● **Study questions**:
- 1) Set down the part of the comment about DISD teachers that opens with the words containing "When I see the" and closes with "me on growth.", copying it word for word.
- 2) Sum up the comment about DISD teachers in two sentences.
- 3) Extend the comment about DISD teachers, picking up after its final sentence.

● **Excerpt**:
>>>

Suburbs are starting to pay not just equal to DISD but MORE and suburbs are posting openings.

That sucking sound you hear is the suburbs slurping up new teachers.

Suburbs don't hire TFA and force veteran teachers to carry them by threatening to punish the school if the "team" fails.

Suburbs don't get new superintendents with completely new lesson plan, discipline, grading, and jargon systems every few years for the teachers to master overnight or during the convocation the Friday before school starts on Monday.

Most teachers live in the suburbs.

Stable--and therefore more likely to test well--families live in the suburbs.

 

When I see the Chicago parents worried about child care on tv I think, What did you expect?

Dump the problems of the world into the laps of those with no power and expect them to keep coming back for more?

 

Good luck going Reagan on them.  There won't be people to replace them.  The boomer generation Reagan had is retiring or has retired.  That doesn't mean we should settle for terrible teachers, but maybe we'd better start listening to the good ones?

 

DISDTeacher
DISDTeacher

Judge me on growth.

Give my students an ITBS test day Day One.  Give them a test 90 days later or so.  Then give them an ITBS test 180 days later.  The growth will impress you.

 

But that's not how it is, and the Chicago teachers know it.  

No matter how hard I work, I cannot, on the days before the ONE test,

-put the child to bed before midnight

-feed the child healthy meals

-prevent a mom from being released from a halfway house and reclaiming her child from the grandmother (has actually happened to my student)

-make sure the child has an antibiotic for their strep infection

-prevent an on-going divorce/arrest/eviction proceedings from freaking the child out

-promise the child that the deportation will not happen

etc.

 

DISD kids are fantastic.  Smart, funny, creative, observant--you name it.  But many of them face shocking challenges.  To tie teacher evaluations to test scores, to REFUSE to recognize growth in a student despite the challenges they face, is unfair to the students.

 

And if a child scores 99% 5 years in a row and then drops to 95% in a harder grade level?  The teacher is blamed.

<<<

Stored records

>>>

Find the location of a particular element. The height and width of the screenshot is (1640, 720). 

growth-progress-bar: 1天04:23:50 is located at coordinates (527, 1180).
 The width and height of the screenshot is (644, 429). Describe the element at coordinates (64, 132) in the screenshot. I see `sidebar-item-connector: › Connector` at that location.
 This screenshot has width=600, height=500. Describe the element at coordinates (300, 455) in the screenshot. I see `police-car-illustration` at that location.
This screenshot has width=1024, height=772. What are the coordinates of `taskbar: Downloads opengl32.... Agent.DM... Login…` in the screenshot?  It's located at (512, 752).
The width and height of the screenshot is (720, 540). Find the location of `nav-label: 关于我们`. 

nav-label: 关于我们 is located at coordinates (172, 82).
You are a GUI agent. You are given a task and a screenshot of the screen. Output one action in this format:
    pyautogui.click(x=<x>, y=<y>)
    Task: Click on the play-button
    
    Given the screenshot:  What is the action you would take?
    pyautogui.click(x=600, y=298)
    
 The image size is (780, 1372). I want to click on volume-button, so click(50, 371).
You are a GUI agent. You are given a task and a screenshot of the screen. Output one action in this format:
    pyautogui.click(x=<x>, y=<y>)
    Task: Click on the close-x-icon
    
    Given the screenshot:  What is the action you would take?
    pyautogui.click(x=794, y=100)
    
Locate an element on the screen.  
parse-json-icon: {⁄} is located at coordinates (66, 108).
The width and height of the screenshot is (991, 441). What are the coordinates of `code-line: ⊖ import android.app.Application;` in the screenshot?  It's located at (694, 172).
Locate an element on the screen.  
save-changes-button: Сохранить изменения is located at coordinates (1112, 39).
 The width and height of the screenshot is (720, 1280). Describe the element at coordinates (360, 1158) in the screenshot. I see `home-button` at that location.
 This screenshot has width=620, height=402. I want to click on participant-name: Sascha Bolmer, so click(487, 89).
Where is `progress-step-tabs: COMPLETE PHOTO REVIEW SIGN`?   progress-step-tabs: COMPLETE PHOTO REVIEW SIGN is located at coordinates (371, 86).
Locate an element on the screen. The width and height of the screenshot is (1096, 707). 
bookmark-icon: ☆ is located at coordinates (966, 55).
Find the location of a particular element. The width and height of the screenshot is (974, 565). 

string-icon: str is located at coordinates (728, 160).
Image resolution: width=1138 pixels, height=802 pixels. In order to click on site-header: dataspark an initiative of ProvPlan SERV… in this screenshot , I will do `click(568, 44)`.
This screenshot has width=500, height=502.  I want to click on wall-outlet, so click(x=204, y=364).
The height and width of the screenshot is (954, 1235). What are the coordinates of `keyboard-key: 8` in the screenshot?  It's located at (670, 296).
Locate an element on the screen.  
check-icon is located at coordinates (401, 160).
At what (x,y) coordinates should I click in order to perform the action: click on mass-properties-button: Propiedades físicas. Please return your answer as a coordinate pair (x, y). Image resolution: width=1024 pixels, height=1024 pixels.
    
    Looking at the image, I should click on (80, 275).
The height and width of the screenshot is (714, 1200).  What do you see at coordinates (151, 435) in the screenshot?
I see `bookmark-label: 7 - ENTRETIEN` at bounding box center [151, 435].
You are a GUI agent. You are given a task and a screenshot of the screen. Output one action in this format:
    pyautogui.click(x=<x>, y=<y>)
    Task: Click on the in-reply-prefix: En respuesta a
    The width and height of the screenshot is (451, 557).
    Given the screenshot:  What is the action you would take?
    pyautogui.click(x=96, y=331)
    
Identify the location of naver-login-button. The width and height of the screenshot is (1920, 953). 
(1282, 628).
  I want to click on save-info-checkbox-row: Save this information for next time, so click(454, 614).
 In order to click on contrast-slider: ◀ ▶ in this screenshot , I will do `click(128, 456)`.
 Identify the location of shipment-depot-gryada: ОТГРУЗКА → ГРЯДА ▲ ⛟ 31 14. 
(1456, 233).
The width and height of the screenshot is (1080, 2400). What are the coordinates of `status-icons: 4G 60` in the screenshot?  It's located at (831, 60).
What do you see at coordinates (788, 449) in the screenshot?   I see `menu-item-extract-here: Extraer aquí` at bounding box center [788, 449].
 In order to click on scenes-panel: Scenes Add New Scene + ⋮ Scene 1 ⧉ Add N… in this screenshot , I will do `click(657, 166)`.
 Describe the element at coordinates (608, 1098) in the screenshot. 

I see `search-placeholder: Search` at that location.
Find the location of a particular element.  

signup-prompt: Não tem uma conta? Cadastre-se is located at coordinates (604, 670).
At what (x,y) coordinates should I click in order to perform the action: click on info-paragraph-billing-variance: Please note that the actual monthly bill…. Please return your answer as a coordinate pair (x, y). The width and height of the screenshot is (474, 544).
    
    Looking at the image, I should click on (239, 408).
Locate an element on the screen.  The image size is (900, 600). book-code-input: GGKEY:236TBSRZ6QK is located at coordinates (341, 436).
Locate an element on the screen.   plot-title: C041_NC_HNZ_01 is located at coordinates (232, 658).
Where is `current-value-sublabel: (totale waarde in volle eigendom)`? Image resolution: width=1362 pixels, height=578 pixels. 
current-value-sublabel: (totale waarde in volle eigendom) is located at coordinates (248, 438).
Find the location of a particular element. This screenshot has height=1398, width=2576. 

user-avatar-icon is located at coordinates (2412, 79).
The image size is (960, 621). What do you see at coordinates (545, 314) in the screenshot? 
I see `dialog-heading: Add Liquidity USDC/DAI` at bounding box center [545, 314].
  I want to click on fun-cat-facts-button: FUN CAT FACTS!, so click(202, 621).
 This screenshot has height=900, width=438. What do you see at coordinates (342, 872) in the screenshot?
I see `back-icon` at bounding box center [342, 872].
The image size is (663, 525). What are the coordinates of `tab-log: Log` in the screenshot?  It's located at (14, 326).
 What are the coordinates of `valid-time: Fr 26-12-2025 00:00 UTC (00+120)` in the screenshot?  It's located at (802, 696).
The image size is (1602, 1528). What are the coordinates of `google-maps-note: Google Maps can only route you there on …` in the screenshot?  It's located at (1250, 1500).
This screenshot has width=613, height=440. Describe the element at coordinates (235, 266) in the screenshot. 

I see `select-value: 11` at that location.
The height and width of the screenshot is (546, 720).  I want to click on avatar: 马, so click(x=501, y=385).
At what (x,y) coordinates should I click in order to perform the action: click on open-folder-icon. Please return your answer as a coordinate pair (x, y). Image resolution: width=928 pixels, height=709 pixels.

<<<

● **Set of answers**:
- 1)
When I see the Chicago parents worried about child care on tv I think, What did you expect?

Dump the problems of the world into the laps of those with no power and expect them to keep coming back for more?

 

Good luck going Reagan on them.  There won't be people to replace them.  The boomer generation Reagan had is retiring or has retired.  That doesn't mean we should settle for terrible teachers, but maybe we'd better start listening to the good ones?

 

DISDTeacher
DISDTeacher

Judge me on growth.

- 2) The comment says suburbs now pay more than DISD, post openings, don't hire TFA or keep bringing in new superintendents with new systems, and are where most teachers and stable families live. It argues that teachers should be judged on student growth over the year instead of one test, because many DISD students face serious challenges at home that teachers can't control.

- 3)
I have a degree from a prestigious private college.  I hold a certification in a subject area very few others could earn bc they couldn't pass the test.  I'm not unqualified, and neither are most teachers.  Many parts of the job simply cannot be done.

 

Miles and DISD are nitpicking teachers like never before.  We have to leave our doors open no matter how noisy the halls are to impress visitors so they can "hear" the learning.  We are evaluated on the Objective sentences we must write on the board for visitors--you can't believe the ridiculous nuances required to get a perfect score on those Objective sentences.  Miles is all about impressing people for his NEXT job.

 

Why?  Because that's all these high-priced education "experts" have to offer in the face of low test scores.  Miles is paying an aide OVER $100,000 to deal with his Twitter account!!  Meanwhile, some of us have 10 Special Ed kids mixed in with 15 non-Special Ed kids bc of inclusion laws.  And you expect us to succeed??  With no help bc DISD won't hire more Special Ed teachers?  Because they are paying an aide to keep up with Twitter??

 

Yes, poor kids are smart and can learn, but not if they are up all night.  Not if they spend their Saturdays in the waiting room at a jail.  Not if the entire family is consumed with yet another gang-related funeral, complete with t-shirts commemorating the awful loss.

 

There is a reason HP kids outscore poor kids, and it isn't the teachers.  Move ANY of my students to a quiet, calm, lovely, child-centered home in HP and my students will beat the crap out of those kids.  And they will be less pretentious to boot.

 

It's not a soft bigotry to say, "Hey, we really are working hard in here!  Quit yelling at us!"

 

ITBS testing?  Awesome.  Every teacher embraces and trusts it.

Pearson??  Are you kidding??

MIles??  Are you kidding??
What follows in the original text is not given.